<<<<
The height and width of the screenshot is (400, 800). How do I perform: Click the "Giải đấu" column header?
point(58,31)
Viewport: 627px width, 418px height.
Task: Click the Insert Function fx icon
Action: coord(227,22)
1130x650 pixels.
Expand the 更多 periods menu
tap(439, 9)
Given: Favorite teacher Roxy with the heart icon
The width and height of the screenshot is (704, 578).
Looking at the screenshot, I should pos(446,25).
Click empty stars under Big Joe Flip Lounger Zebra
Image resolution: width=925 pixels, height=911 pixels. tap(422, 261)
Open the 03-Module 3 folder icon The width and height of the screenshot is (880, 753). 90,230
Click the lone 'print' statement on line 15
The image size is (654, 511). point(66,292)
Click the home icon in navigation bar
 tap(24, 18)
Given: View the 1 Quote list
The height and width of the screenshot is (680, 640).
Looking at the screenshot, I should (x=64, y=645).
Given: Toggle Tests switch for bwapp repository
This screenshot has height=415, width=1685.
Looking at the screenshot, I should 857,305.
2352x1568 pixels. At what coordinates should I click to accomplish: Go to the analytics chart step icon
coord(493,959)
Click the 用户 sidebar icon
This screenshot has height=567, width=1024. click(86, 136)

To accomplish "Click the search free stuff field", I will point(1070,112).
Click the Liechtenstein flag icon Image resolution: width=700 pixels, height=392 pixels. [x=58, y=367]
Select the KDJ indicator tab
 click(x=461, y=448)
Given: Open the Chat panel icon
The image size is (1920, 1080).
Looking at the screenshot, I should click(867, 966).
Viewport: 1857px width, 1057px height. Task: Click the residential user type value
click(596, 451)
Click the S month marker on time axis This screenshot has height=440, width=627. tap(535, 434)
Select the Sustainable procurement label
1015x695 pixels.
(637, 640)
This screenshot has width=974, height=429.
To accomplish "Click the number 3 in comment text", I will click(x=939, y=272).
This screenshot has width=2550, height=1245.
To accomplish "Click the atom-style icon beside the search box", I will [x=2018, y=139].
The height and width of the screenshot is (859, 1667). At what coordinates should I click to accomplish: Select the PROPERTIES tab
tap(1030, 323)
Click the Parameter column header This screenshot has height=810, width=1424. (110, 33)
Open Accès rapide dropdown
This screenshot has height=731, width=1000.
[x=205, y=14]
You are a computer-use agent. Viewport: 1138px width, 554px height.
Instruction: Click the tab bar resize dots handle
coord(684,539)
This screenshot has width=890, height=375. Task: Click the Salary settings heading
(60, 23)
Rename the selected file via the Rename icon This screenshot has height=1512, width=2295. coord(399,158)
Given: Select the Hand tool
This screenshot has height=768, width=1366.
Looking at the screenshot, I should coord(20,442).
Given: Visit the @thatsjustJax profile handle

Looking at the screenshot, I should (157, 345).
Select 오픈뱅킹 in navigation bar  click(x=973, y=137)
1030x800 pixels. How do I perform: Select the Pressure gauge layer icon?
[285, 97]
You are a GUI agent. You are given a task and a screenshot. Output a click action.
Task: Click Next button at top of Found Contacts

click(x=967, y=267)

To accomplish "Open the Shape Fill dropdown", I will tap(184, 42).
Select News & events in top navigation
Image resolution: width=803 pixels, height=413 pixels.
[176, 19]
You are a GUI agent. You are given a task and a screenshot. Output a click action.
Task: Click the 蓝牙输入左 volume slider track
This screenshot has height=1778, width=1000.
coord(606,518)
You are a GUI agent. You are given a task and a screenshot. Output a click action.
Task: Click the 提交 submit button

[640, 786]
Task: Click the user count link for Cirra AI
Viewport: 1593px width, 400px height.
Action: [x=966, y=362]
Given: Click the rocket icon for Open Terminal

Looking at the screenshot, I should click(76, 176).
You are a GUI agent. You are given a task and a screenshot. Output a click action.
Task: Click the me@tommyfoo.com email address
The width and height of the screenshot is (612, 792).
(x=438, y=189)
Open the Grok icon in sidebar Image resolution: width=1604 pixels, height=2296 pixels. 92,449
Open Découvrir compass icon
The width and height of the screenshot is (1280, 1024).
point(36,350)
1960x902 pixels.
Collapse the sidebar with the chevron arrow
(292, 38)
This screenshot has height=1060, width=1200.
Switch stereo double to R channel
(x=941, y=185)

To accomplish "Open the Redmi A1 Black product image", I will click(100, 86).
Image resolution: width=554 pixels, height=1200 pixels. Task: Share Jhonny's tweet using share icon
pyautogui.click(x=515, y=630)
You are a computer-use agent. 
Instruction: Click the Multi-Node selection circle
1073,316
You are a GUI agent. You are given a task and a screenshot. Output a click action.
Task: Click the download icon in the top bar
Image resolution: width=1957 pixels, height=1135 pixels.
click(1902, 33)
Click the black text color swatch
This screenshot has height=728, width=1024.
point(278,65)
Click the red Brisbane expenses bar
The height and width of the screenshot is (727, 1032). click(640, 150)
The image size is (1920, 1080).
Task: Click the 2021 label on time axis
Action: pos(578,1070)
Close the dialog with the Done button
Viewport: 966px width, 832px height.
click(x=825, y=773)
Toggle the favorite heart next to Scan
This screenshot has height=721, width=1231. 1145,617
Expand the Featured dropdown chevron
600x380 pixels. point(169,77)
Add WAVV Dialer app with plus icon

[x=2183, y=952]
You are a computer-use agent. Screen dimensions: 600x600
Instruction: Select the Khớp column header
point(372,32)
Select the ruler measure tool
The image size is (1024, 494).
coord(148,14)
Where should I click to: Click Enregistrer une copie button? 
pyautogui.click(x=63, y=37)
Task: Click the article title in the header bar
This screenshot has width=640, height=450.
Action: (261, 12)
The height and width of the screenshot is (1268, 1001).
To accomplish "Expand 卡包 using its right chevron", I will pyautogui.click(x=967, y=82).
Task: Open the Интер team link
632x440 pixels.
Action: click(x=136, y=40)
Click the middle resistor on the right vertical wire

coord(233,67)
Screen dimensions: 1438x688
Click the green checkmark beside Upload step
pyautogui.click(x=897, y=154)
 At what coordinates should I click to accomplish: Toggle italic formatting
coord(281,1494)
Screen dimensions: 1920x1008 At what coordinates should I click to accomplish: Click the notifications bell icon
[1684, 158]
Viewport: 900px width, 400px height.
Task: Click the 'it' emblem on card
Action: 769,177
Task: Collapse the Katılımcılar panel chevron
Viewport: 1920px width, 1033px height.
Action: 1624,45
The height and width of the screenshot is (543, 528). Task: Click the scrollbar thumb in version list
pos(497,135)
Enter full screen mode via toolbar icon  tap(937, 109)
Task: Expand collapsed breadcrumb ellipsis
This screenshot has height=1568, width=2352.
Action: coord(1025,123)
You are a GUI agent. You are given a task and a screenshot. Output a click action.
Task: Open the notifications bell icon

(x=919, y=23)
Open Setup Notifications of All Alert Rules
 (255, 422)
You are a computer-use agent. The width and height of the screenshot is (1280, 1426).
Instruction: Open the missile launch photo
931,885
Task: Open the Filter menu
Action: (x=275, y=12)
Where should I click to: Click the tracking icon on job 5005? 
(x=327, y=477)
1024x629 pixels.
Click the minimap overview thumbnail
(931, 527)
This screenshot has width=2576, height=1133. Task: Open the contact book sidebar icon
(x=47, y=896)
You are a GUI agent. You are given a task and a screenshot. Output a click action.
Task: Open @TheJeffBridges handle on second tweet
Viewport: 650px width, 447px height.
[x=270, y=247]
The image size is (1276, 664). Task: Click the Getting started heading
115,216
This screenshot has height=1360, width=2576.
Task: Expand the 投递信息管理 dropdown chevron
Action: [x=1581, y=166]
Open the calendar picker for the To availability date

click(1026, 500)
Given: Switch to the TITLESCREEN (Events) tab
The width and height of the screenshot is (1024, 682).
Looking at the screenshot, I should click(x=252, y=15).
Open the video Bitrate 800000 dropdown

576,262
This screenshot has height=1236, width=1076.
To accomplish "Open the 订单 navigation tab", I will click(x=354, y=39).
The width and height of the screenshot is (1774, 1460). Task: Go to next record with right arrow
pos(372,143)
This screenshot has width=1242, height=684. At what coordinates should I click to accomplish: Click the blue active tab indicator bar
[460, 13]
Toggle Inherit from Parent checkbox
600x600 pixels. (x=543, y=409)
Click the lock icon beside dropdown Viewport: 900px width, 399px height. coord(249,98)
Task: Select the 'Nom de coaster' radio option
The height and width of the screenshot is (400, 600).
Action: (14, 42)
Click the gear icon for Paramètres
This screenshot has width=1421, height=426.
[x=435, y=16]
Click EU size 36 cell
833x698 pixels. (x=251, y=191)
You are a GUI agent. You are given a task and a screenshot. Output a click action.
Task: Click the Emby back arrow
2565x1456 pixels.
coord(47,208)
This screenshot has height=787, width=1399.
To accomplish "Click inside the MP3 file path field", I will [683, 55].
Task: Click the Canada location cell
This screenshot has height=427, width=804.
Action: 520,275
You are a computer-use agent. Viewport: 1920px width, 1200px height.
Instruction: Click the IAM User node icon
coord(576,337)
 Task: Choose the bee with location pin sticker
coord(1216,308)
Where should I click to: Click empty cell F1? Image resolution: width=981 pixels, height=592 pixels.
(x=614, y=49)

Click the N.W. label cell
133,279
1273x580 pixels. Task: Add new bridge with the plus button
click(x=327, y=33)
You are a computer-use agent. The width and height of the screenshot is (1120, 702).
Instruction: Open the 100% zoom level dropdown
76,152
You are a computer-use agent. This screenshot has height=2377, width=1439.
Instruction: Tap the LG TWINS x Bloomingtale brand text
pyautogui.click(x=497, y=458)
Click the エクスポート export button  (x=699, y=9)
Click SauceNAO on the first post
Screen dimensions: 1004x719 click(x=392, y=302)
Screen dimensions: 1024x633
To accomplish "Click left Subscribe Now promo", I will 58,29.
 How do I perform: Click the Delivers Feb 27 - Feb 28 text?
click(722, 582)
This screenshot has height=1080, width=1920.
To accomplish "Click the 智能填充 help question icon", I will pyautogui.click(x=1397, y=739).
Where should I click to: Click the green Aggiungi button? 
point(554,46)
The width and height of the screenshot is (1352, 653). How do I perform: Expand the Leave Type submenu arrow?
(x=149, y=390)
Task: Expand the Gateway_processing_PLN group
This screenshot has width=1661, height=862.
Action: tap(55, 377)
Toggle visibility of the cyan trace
>>>>
• _Written instruction_
Can you update the material from its first line to the line with "click(x=461, y=448)" so that "Liechtenstein" becomes "Switzerland", leaving everything else as it is, and give back only those lines?

• _Reply to the task_
The height and width of the screenshot is (400, 800). How do I perform: Click the "Giải đấu" column header?
point(58,31)
Viewport: 627px width, 418px height.
Task: Click the Insert Function fx icon
Action: coord(227,22)
1130x650 pixels.
Expand the 更多 periods menu
tap(439, 9)
Given: Favorite teacher Roxy with the heart icon
The width and height of the screenshot is (704, 578).
Looking at the screenshot, I should pos(446,25).
Click empty stars under Big Joe Flip Lounger Zebra
Image resolution: width=925 pixels, height=911 pixels. tap(422, 261)
Open the 03-Module 3 folder icon The width and height of the screenshot is (880, 753). 90,230
Click the lone 'print' statement on line 15
The image size is (654, 511). point(66,292)
Click the home icon in navigation bar
 tap(24, 18)
Given: View the 1 Quote list
The height and width of the screenshot is (680, 640).
Looking at the screenshot, I should (x=64, y=645).
Given: Toggle Tests switch for bwapp repository
This screenshot has height=415, width=1685.
Looking at the screenshot, I should 857,305.
2352x1568 pixels. At what coordinates should I click to accomplish: Go to the analytics chart step icon
coord(493,959)
Click the 用户 sidebar icon
This screenshot has height=567, width=1024. click(86, 136)

To accomplish "Click the search free stuff field", I will point(1070,112).
Click the Switzerland flag icon Image resolution: width=700 pixels, height=392 pixels. [x=58, y=367]
Select the KDJ indicator tab
 click(x=461, y=448)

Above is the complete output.